— TASK ITEM —
Taking the line that contains "Where should I" as the first, copy each line exactly up to and including the last line below.

— DATA EXCERPTS —
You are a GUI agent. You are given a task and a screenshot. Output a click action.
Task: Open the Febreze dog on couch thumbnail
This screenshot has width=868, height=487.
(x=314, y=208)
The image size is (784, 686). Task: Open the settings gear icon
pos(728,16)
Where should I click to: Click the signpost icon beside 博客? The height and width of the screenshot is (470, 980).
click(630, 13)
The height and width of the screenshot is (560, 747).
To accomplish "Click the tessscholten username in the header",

— RESPONSE TO THIS EXERCISE —
Where should I click to: Click the signpost icon beside 博客? The height and width of the screenshot is (470, 980).
click(630, 13)
The height and width of the screenshot is (560, 747).
To accomplish "Click the tessscholten username in the header",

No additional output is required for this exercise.